• **Selected passage**

###

Film Review – Boss Level (2020)

Title – Boss Level (2020)

Director – Joe Carnahan (The Grey)

Cast – Frank Grillo, Naomi Watts, Mel Gibson, Michelle Yeoh, Annabelle Wallis, Ken Jeong

Plot – Retired special forces officer Roy Pulver (Grillo) is trapped reliving one singular day in his life where a group of deadly assassins will stop at nothing to end his life. The mother of his child Jemma (Watts) and her devious boss Col. Clive Ventor (Gibson) potentially hold the answers to Pulver’s predicament.

“I use to complain that everyday felt the same…now everyday is the same” 

Review by Eddie on 10/03/2021

Originally planned for a 2019 cinematic release, scrapped to a 2020 date only to disappear off the radar entirely and saved by streaming service Hulu (cinemas here in Australia) who paid a handsome sum to release this $45 million dollar production from the Hollywood dumping ground, Joe Carnahan’s time loop actioner Boss Level did well to see the light of day, even if the end result suggests we weren’t missing out on much had it never made its way into our lounges.

Having one of the most up and down careers behind the camera in recent history, Joe Carnahan has delivered great highs with the likes of his impressive cop thriller Narc and misunderstood classic The Grey but also plunged to fairly average depths with the likes of The A-Team, Stretch and Smokin’ Aces with Boss Level sitting comfortably in the lower-tier of his filmography despite a decent start and some solid set-up work.

Not doing a lot to differentiate itself from fellow time loop thrillers like Edge of Tomorrow or Deja Vu, a lot about Boss Level feels familiar and at the start it appears as though its doing its best to try something else with a dry Deadpool light humor courtesy of the sick of dying Frank Grillo as Roy Pulver but what starts out as a fun and over the top bout of high-kinetic energy very quickly gives way to a dry story of corporate meddling and a plot that starts to take itself far too seriously.

###

• **Information supplied**
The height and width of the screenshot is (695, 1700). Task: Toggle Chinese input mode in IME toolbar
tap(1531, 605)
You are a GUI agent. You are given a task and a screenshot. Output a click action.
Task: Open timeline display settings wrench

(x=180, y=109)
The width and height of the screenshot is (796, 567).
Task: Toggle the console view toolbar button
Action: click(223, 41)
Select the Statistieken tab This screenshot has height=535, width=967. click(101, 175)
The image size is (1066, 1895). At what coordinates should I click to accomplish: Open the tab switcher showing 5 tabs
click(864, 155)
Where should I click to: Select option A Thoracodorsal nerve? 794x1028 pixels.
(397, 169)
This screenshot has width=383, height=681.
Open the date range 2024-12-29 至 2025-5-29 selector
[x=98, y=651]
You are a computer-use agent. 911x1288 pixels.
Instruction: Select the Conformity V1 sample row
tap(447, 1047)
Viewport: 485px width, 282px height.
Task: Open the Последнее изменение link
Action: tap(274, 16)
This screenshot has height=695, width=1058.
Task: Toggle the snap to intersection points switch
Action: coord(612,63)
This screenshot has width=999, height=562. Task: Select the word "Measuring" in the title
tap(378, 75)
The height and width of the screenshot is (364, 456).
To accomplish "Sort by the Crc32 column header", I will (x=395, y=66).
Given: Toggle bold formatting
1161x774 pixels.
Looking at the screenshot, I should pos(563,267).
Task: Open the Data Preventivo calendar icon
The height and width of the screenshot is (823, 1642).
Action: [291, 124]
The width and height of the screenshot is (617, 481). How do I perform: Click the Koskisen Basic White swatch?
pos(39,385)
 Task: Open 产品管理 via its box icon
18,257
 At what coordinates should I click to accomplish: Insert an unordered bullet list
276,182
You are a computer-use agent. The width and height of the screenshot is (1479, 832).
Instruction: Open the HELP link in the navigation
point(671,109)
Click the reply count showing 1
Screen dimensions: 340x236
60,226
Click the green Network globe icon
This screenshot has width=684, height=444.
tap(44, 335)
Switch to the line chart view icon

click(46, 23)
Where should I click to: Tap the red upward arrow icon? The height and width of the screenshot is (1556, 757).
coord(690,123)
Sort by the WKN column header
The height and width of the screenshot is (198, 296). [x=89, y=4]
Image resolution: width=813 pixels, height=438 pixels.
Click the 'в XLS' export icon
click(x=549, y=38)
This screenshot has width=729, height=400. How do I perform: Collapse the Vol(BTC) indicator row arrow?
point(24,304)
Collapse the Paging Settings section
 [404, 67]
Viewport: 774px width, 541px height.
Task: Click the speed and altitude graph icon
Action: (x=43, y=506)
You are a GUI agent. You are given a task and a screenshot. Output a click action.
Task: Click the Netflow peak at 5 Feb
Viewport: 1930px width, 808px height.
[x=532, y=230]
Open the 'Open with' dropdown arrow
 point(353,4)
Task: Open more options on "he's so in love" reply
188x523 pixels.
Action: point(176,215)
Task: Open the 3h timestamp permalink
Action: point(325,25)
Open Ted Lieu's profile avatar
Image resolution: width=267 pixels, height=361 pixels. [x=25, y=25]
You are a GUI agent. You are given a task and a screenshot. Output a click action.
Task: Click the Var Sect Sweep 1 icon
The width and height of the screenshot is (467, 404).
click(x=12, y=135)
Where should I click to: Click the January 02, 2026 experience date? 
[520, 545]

###

• **Tasks for this exercise**
a) In the Boss Level review, which streaming service saved the film's release?
b) Please transcribe everything in the Boss Level review from "Plot – Retired" down to "to Pulver’s predicament.".

• **Answers to the exercises**
a) Hulu

b)
Plot – Retired special forces officer Roy Pulver (Grillo) is trapped reliving one singular day in his life where a group of deadly assassins will stop at nothing to end his life. The mother of his child Jemma (Watts) and her devious boss Col. Clive Ventor (Gibson) potentially hold the answers to Pulver’s predicament.